WHAT THE EXERCISE ASKS →
Print each entry exactly, all the way through.

Data excerpts
BEGIN

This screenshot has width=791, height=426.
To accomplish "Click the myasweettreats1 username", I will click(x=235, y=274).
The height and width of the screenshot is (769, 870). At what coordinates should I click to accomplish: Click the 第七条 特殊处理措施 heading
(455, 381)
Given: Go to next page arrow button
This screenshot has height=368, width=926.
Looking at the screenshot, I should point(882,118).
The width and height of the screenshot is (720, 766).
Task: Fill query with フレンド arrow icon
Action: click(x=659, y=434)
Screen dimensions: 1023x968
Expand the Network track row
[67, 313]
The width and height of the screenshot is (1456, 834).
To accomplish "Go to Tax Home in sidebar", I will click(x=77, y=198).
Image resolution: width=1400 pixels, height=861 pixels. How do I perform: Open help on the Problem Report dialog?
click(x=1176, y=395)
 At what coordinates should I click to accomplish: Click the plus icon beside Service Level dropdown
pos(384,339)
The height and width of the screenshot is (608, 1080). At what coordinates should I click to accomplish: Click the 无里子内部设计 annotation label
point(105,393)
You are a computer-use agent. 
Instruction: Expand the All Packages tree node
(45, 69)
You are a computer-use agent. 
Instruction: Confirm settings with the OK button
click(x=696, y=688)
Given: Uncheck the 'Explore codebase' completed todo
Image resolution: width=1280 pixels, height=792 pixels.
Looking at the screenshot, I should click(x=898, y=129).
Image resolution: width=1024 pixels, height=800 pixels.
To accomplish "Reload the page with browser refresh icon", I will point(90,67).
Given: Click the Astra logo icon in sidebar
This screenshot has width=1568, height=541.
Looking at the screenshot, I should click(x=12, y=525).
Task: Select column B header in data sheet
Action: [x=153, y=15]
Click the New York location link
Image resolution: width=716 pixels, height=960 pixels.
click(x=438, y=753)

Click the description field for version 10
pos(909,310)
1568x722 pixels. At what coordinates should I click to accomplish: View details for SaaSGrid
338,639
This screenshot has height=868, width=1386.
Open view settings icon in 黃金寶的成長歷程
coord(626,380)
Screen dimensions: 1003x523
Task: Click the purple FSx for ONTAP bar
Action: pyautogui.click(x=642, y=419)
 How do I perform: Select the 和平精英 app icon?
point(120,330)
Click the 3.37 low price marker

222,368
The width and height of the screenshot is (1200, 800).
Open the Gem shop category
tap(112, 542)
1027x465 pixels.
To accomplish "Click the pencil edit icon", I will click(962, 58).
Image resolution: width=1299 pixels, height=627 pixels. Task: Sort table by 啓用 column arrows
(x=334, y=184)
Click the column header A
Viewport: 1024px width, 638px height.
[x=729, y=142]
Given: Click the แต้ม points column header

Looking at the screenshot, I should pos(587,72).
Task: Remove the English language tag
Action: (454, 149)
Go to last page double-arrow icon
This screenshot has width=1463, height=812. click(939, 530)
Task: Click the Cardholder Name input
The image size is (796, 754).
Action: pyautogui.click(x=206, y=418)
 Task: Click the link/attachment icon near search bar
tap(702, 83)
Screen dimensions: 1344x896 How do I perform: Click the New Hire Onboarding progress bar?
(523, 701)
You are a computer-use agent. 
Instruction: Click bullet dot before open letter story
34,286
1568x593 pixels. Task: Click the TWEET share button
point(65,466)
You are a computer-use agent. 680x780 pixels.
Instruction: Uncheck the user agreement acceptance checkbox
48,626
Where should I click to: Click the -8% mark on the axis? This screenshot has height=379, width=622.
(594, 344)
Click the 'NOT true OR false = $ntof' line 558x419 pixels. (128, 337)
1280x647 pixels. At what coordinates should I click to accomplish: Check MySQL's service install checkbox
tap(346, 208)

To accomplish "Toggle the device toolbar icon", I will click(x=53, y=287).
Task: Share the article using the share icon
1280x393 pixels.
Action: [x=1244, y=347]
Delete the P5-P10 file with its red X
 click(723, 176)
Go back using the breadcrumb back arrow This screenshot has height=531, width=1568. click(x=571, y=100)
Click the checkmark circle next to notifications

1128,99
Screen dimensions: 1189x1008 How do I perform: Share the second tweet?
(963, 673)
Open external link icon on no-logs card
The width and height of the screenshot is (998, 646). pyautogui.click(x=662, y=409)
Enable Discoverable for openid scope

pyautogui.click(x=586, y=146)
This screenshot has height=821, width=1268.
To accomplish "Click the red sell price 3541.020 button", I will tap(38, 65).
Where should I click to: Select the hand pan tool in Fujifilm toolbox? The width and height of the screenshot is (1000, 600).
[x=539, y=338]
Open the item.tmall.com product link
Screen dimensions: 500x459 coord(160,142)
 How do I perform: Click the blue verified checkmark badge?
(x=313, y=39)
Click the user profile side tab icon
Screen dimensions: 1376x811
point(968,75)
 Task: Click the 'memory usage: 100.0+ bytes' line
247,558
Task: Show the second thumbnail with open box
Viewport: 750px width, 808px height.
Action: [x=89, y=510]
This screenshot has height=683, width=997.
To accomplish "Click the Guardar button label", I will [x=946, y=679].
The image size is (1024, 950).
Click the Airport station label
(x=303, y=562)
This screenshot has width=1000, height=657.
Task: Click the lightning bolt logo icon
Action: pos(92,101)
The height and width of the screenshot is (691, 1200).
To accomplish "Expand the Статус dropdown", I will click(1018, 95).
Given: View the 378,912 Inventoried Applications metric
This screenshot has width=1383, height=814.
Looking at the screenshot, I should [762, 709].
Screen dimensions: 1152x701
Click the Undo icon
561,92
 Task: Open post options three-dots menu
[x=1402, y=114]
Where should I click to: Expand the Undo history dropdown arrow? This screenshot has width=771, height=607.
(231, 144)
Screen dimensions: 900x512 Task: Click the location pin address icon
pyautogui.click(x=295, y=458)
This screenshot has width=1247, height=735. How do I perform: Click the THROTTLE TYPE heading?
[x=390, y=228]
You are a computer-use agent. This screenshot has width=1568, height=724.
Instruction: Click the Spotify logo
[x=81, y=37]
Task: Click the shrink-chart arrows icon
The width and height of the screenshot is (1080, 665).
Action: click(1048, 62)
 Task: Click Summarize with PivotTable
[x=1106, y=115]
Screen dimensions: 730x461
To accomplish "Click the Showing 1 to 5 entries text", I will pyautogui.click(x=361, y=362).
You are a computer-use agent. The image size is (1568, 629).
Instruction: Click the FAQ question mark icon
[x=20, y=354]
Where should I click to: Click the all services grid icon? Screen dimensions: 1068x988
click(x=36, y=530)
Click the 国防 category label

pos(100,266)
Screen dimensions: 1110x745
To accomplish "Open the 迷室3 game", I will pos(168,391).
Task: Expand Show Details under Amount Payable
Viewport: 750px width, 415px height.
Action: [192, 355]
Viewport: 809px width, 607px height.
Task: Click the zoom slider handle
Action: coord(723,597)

END

RESPONSE TO THE TASK →
This screenshot has width=791, height=426.
To accomplish "Click the myasweettreats1 username", I will click(x=235, y=274).
The height and width of the screenshot is (769, 870). At what coordinates should I click to accomplish: Click the 第七条 特殊处理措施 heading
(455, 381)
Given: Go to next page arrow button
This screenshot has height=368, width=926.
Looking at the screenshot, I should point(882,118).
The width and height of the screenshot is (720, 766).
Task: Fill query with フレンド arrow icon
Action: click(x=659, y=434)
Screen dimensions: 1023x968
Expand the Network track row
[67, 313]
The width and height of the screenshot is (1456, 834).
To accomplish "Go to Tax Home in sidebar", I will click(x=77, y=198).
Image resolution: width=1400 pixels, height=861 pixels. How do I perform: Open help on the Problem Report dialog?
click(x=1176, y=395)
 At what coordinates should I click to accomplish: Click the plus icon beside Service Level dropdown
pos(384,339)
The height and width of the screenshot is (608, 1080). At what coordinates should I click to accomplish: Click the 无里子内部设计 annotation label
point(105,393)
You are a computer-use agent. 
Instruction: Expand the All Packages tree node
(45, 69)
You are a computer-use agent. 
Instruction: Confirm settings with the OK button
click(x=696, y=688)
Given: Uncheck the 'Explore codebase' completed todo
Image resolution: width=1280 pixels, height=792 pixels.
Looking at the screenshot, I should click(x=898, y=129).
Image resolution: width=1024 pixels, height=800 pixels.
To accomplish "Reload the page with browser refresh icon", I will point(90,67).
Given: Click the Astra logo icon in sidebar
This screenshot has width=1568, height=541.
Looking at the screenshot, I should click(x=12, y=525).
Task: Select column B header in data sheet
Action: [x=153, y=15]
Click the New York location link
Image resolution: width=716 pixels, height=960 pixels.
click(x=438, y=753)

Click the description field for version 10
pos(909,310)
1568x722 pixels. At what coordinates should I click to accomplish: View details for SaaSGrid
338,639
This screenshot has height=868, width=1386.
Open view settings icon in 黃金寶的成長歷程
coord(626,380)
Screen dimensions: 1003x523
Task: Click the purple FSx for ONTAP bar
Action: pyautogui.click(x=642, y=419)
 How do I perform: Select the 和平精英 app icon?
point(120,330)
Click the 3.37 low price marker

222,368
The width and height of the screenshot is (1200, 800).
Open the Gem shop category
tap(112, 542)
1027x465 pixels.
To accomplish "Click the pencil edit icon", I will click(962, 58).
Image resolution: width=1299 pixels, height=627 pixels. Task: Sort table by 啓用 column arrows
(x=334, y=184)
Click the column header A
Viewport: 1024px width, 638px height.
[x=729, y=142]
Given: Click the แต้ม points column header

Looking at the screenshot, I should pos(587,72).
Task: Remove the English language tag
Action: (454, 149)
Go to last page double-arrow icon
This screenshot has width=1463, height=812. click(939, 530)
Task: Click the Cardholder Name input
The image size is (796, 754).
Action: pyautogui.click(x=206, y=418)
 Task: Click the link/attachment icon near search bar
tap(702, 83)
Screen dimensions: 1344x896 How do I perform: Click the New Hire Onboarding progress bar?
(523, 701)
You are a computer-use agent. 
Instruction: Click bullet dot before open letter story
34,286
1568x593 pixels. Task: Click the TWEET share button
point(65,466)
You are a computer-use agent. 680x780 pixels.
Instruction: Uncheck the user agreement acceptance checkbox
48,626
Where should I click to: Click the -8% mark on the axis? This screenshot has height=379, width=622.
(594, 344)
Click the 'NOT true OR false = $ntof' line 558x419 pixels. (128, 337)
1280x647 pixels. At what coordinates should I click to accomplish: Check MySQL's service install checkbox
tap(346, 208)

To accomplish "Toggle the device toolbar icon", I will click(x=53, y=287).
Task: Share the article using the share icon
1280x393 pixels.
Action: [x=1244, y=347]
Delete the P5-P10 file with its red X
 click(723, 176)
Go back using the breadcrumb back arrow This screenshot has height=531, width=1568. click(x=571, y=100)
Click the checkmark circle next to notifications

1128,99
Screen dimensions: 1189x1008 How do I perform: Share the second tweet?
(963, 673)
Open external link icon on no-logs card
The width and height of the screenshot is (998, 646). pyautogui.click(x=662, y=409)
Enable Discoverable for openid scope

pyautogui.click(x=586, y=146)
This screenshot has height=821, width=1268.
To accomplish "Click the red sell price 3541.020 button", I will tap(38, 65).
Where should I click to: Select the hand pan tool in Fujifilm toolbox? The width and height of the screenshot is (1000, 600).
[x=539, y=338]
Open the item.tmall.com product link
Screen dimensions: 500x459 coord(160,142)
 How do I perform: Click the blue verified checkmark badge?
(x=313, y=39)
Click the user profile side tab icon
Screen dimensions: 1376x811
point(968,75)
 Task: Click the 'memory usage: 100.0+ bytes' line
247,558
Task: Show the second thumbnail with open box
Viewport: 750px width, 808px height.
Action: [x=89, y=510]
This screenshot has height=683, width=997.
To accomplish "Click the Guardar button label", I will [x=946, y=679].
The image size is (1024, 950).
Click the Airport station label
(x=303, y=562)
This screenshot has width=1000, height=657.
Task: Click the lightning bolt logo icon
Action: pos(92,101)
The height and width of the screenshot is (691, 1200).
To accomplish "Expand the Статус dropdown", I will click(1018, 95).
Given: View the 378,912 Inventoried Applications metric
This screenshot has width=1383, height=814.
Looking at the screenshot, I should [762, 709].
Screen dimensions: 1152x701
Click the Undo icon
561,92
 Task: Open post options three-dots menu
[x=1402, y=114]
Where should I click to: Expand the Undo history dropdown arrow? This screenshot has width=771, height=607.
(231, 144)
Screen dimensions: 900x512 Task: Click the location pin address icon
pyautogui.click(x=295, y=458)
This screenshot has width=1247, height=735. How do I perform: Click the THROTTLE TYPE heading?
[x=390, y=228]
You are a computer-use agent. This screenshot has width=1568, height=724.
Instruction: Click the Spotify logo
[x=81, y=37]
Task: Click the shrink-chart arrows icon
The width and height of the screenshot is (1080, 665).
Action: click(1048, 62)
 Task: Click Summarize with PivotTable
[x=1106, y=115]
Screen dimensions: 730x461
To accomplish "Click the Showing 1 to 5 entries text", I will pyautogui.click(x=361, y=362).
You are a computer-use agent. The image size is (1568, 629).
Instruction: Click the FAQ question mark icon
[x=20, y=354]
Where should I click to: Click the all services grid icon? Screen dimensions: 1068x988
click(x=36, y=530)
Click the 国防 category label

pos(100,266)
Screen dimensions: 1110x745
To accomplish "Open the 迷室3 game", I will pos(168,391).
Task: Expand Show Details under Amount Payable
Viewport: 750px width, 415px height.
Action: [192, 355]
Viewport: 809px width, 607px height.
Task: Click the zoom slider handle
Action: coord(723,597)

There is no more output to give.